**The input:**
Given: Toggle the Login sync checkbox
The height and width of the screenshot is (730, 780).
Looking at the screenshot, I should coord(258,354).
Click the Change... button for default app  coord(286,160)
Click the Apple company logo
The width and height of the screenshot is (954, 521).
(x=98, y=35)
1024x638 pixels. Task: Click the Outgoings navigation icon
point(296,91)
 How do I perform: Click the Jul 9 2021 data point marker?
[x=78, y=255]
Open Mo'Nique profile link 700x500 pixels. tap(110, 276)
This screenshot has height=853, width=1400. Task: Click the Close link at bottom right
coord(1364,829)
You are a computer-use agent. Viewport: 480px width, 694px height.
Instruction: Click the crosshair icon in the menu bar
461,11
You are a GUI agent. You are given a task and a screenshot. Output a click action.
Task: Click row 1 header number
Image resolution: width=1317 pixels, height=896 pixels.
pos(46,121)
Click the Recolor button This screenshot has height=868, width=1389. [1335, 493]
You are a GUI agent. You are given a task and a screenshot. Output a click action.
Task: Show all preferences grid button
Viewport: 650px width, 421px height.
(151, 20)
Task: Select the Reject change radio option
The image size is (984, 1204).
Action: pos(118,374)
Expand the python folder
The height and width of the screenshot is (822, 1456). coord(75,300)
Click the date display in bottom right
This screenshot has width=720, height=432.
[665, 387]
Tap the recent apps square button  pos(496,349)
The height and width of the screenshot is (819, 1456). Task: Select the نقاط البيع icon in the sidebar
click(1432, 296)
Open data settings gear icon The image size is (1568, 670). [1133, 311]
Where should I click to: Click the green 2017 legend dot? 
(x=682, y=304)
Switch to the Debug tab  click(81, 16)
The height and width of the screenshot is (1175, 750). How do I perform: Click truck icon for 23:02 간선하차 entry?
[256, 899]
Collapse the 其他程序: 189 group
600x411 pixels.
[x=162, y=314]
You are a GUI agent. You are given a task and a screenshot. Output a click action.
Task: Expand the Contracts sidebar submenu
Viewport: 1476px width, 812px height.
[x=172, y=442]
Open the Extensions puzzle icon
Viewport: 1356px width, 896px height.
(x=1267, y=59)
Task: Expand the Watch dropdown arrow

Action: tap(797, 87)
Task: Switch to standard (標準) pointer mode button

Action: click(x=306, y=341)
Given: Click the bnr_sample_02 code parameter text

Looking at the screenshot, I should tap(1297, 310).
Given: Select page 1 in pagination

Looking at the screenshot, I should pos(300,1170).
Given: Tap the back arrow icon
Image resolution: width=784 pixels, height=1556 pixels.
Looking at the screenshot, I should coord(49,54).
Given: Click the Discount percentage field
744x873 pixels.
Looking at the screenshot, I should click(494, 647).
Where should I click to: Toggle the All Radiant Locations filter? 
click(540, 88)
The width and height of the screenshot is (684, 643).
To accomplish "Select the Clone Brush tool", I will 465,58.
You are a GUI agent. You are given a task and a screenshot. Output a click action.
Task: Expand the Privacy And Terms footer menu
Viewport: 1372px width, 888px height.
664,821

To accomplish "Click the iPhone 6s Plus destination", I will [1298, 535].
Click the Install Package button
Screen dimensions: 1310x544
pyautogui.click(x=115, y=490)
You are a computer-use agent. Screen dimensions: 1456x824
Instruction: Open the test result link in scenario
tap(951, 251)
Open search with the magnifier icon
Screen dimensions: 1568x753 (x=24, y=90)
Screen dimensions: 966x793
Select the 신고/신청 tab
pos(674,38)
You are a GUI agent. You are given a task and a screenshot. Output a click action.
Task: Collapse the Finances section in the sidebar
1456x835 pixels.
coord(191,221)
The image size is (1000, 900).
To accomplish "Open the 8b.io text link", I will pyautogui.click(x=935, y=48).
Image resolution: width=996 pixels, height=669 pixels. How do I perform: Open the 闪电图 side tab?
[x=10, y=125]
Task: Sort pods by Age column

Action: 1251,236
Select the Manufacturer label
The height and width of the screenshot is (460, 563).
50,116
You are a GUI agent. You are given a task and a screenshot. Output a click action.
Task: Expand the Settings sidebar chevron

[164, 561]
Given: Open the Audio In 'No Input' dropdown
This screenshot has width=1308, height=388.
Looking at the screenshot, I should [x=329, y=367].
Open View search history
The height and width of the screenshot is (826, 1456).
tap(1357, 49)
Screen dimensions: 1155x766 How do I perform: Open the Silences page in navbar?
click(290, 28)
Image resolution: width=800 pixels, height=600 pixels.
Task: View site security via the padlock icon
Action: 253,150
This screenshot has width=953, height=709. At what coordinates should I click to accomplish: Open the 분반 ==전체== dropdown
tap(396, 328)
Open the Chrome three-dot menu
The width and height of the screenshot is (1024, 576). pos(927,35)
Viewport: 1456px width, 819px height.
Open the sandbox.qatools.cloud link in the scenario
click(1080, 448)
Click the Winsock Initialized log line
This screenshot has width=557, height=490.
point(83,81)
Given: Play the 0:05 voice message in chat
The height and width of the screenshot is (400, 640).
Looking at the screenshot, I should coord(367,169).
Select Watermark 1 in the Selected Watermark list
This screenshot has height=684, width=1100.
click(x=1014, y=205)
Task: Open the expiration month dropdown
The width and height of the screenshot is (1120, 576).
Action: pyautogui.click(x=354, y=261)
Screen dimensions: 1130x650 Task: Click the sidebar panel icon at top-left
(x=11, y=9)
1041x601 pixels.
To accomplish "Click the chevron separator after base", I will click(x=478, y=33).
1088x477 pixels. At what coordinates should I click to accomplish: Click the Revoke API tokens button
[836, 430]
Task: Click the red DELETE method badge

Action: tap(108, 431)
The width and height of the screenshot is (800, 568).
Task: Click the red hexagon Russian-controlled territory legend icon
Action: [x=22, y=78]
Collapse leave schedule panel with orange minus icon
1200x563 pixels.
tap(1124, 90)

**Objective:** Show every line of the items above that contains the string "link". Case counts.

**Result:**
Open Mo'Nique profile link 700x500 pixels. tap(110, 276)
This screenshot has height=853, width=1400. Task: Click the Close link at bottom right
Instruction: Open the test result link in scenario
To accomplish "Open the 8b.io text link", I will pyautogui.click(x=935, y=48).
Open the sandbox.qatools.cloud link in the scenario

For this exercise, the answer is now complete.